A self-confessed self-motivator, Janet’s career in hospitality began in 1988 when she joined Sheraton Brisbane in an entry level admin role. Her career flourished until at age 35 she did an MBA in Strategic Management while the hotel’s Director of Sales and Marketing.

“At that stage I was in a director’s role but I wanted to move overseas so I thought how was I going to differentiate myself in what was still a very male dominated environment.

“I thought the only way to do it was to make my CV more relevant when employers were looking at it as just a piece of paper on a desk.”

Looking for that next step up the corporate ladder, Janet applied for jobs abroad until in 2002 she finally landed that executive assistant job at Sheraton Nanjing.

What followed was an illustrious 20 years in Southeast Asia where, most recently, she held the role of multi-property Vice President at the 4,001-room Sheraton Grand Macao and The St. Regis Macao.

Asked to pick a career highlight, Janet responds with trademark honesty.

“Every role I took had pros and cons. But I always took the next role understanding that it was the next step on the ladder. I didn’t really go sideways because I was quite ambitious.”

Lured out of retirement, Janet is now General Manager at the five-star Sheraton Grand Sydney Hyde Park, the company’s original property in the city (Marriott have four female General Managers in Sydney and seven in their Australian portfolio). Janet is looking forward to the challenge of leading the flagship hotel.

“It’s in an iconic location and she’s a beautiful old grand dame in the hub of the cultural centre and retail area. My plan is to highlight that but also add a bit of volume to it.

“Let’s build up the experience for our guests and let’s build the workforce to be really good at what they do.”

Her experience has already paid dividends with the hotel’s new restaurant, Sydney Common, earning an award for its cuisine in the first month of opening. Janet has also reinstated monthly ‘GM Cocktails’ so she can listen and learn from her guests.

“I think there’s an authenticity about travelling in Australia that you don’t get in other places in the world.

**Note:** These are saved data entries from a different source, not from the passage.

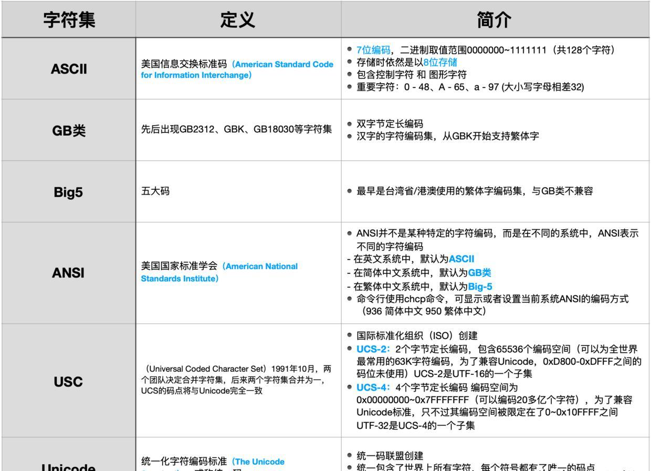Click the ANSI row label cell
Screen dimensions: 651x471
(x=67, y=272)
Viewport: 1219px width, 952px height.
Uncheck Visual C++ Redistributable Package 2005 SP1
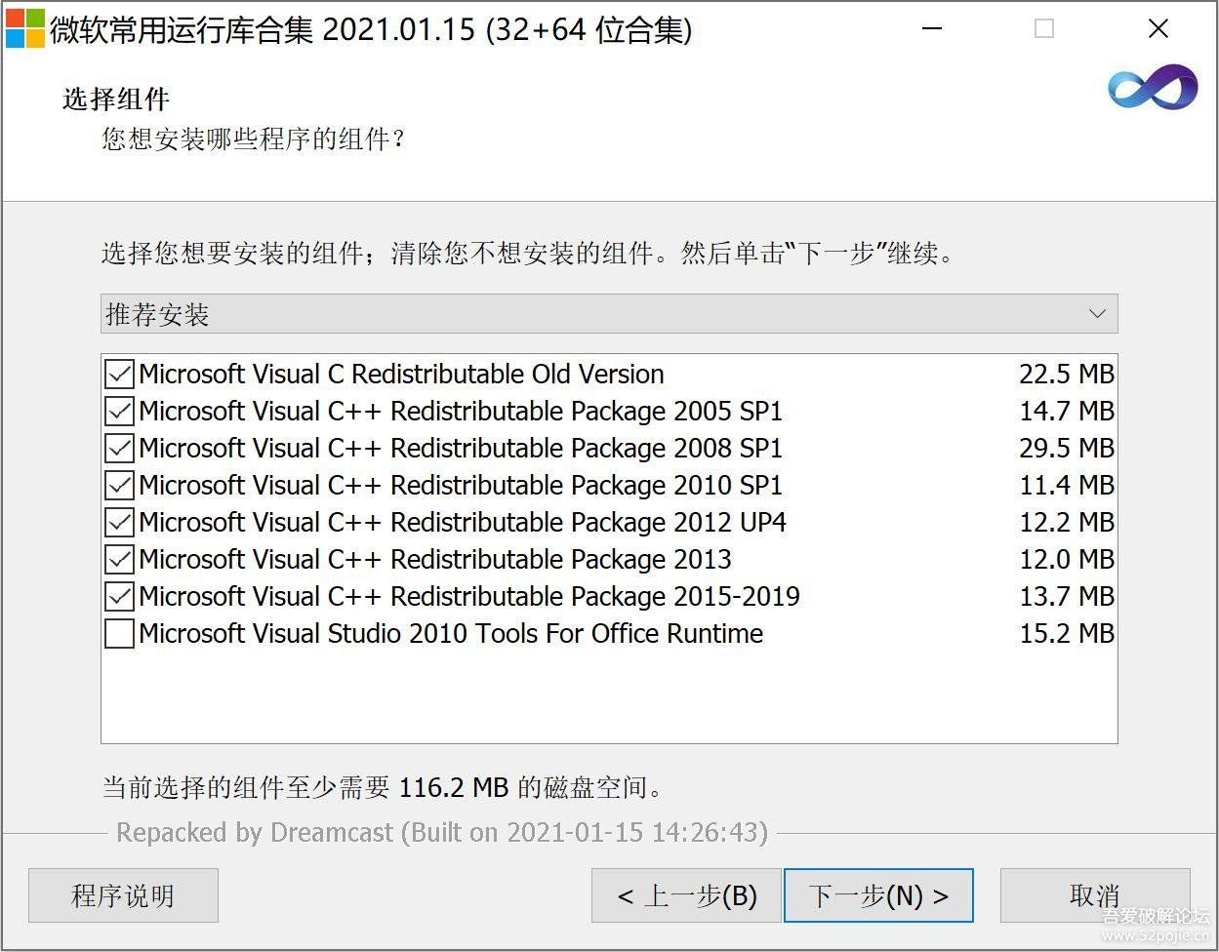(x=119, y=412)
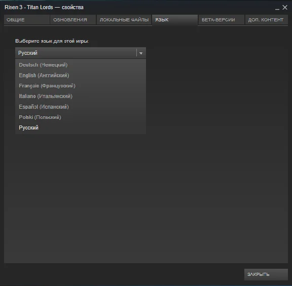This screenshot has width=292, height=286.
Task: Minimize the properties window
Action: [277, 8]
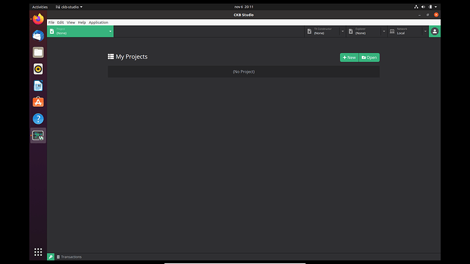Click the green key icon in status bar

click(x=50, y=257)
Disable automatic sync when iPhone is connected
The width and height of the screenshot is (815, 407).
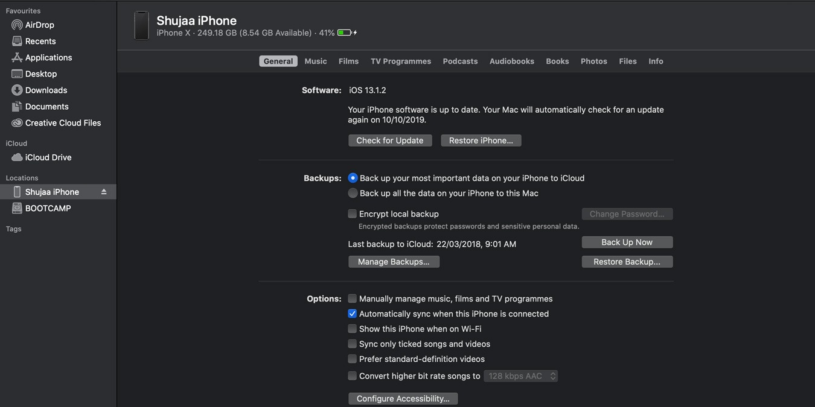(352, 313)
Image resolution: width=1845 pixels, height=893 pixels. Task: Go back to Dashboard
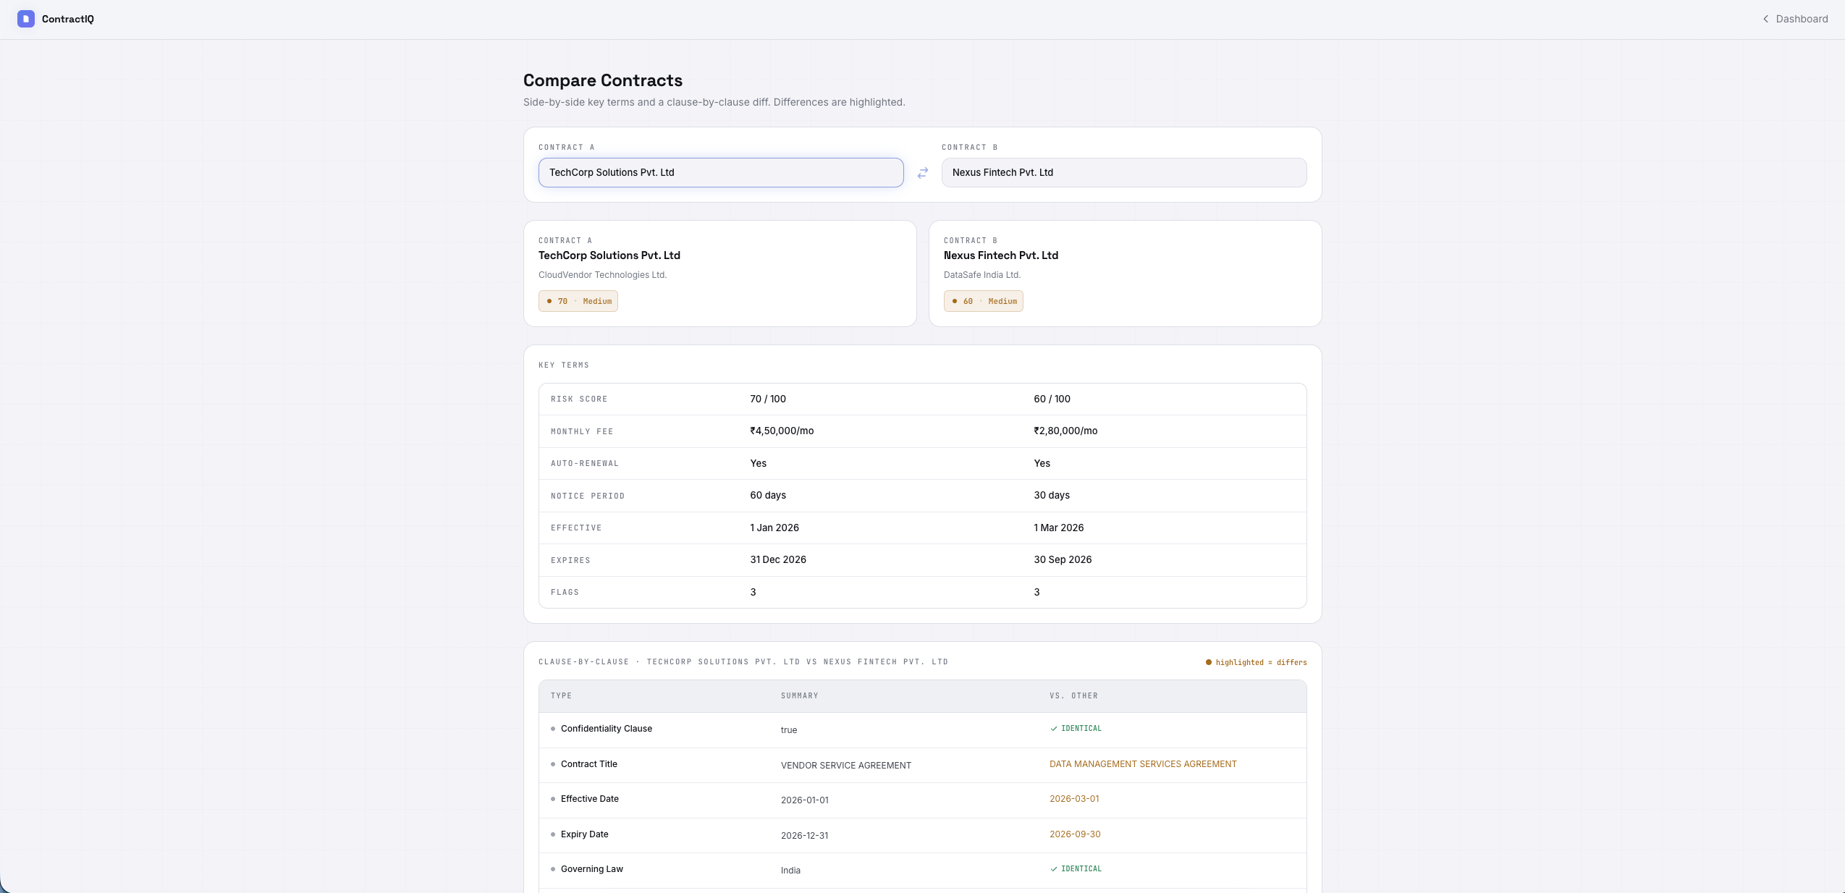point(1795,19)
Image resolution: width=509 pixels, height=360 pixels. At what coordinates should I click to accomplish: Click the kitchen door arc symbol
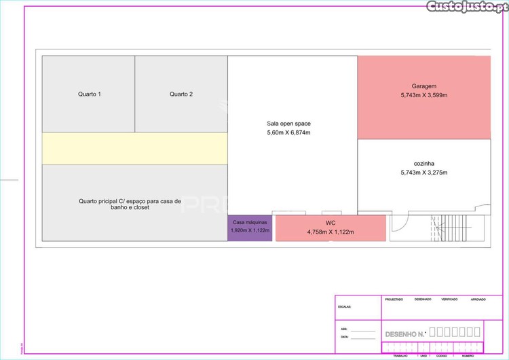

“You want to maintain that DNA that we have here as a country, but you want to make sure that it’s done with polish. And that polish is definitely something that I want to focus on.”

Another key area of Janet’s focus is taking part in the Marriott ‘Women in Leadership Programme’ run by her fellow female General Managers in Sydney. She says she has been welcomed with open arms by this “wonderful and dynamic group of leaders”.

“The notion of the program is that as senior leaders we can start to help those that are up and coming. We can help build their confidence and build their appetite to be able to lean in, sit at the table and answer questions.

“I think the opportunities are definitely there – I don’t think it’s a closed market at all – I just think sometimes by nature some women are less confident than others.

“We can help mentor them and develop programs and events that build this fraternity of women from the top down and from the bottom up. I think that’s a great thing to do and it’s nice to be able to give back.”

Asked whether enough is being done to promote women in leadership roles in Australia Janet is comfortable with the balance in her own industry…but does sound a warning.

“I think we’re very lucky because our industry, Hospitality and Tourism, lends itself to excellent careers for women. We just have to be very careful that it doesn’t become perceived that the pendulum has swung too far the other way. It’s all about balance.”

That’s something Janet has found since returning to Australia, balancing her work at the hotel with her other passions, such as cooking, running and spending time with her husband and dog.

“In Macau I worked six days a week because the business was 24/7. That’s why we came home. I’m very thankful to the Australian work ethos because it’s allowed me to get a bit more balance in my life.”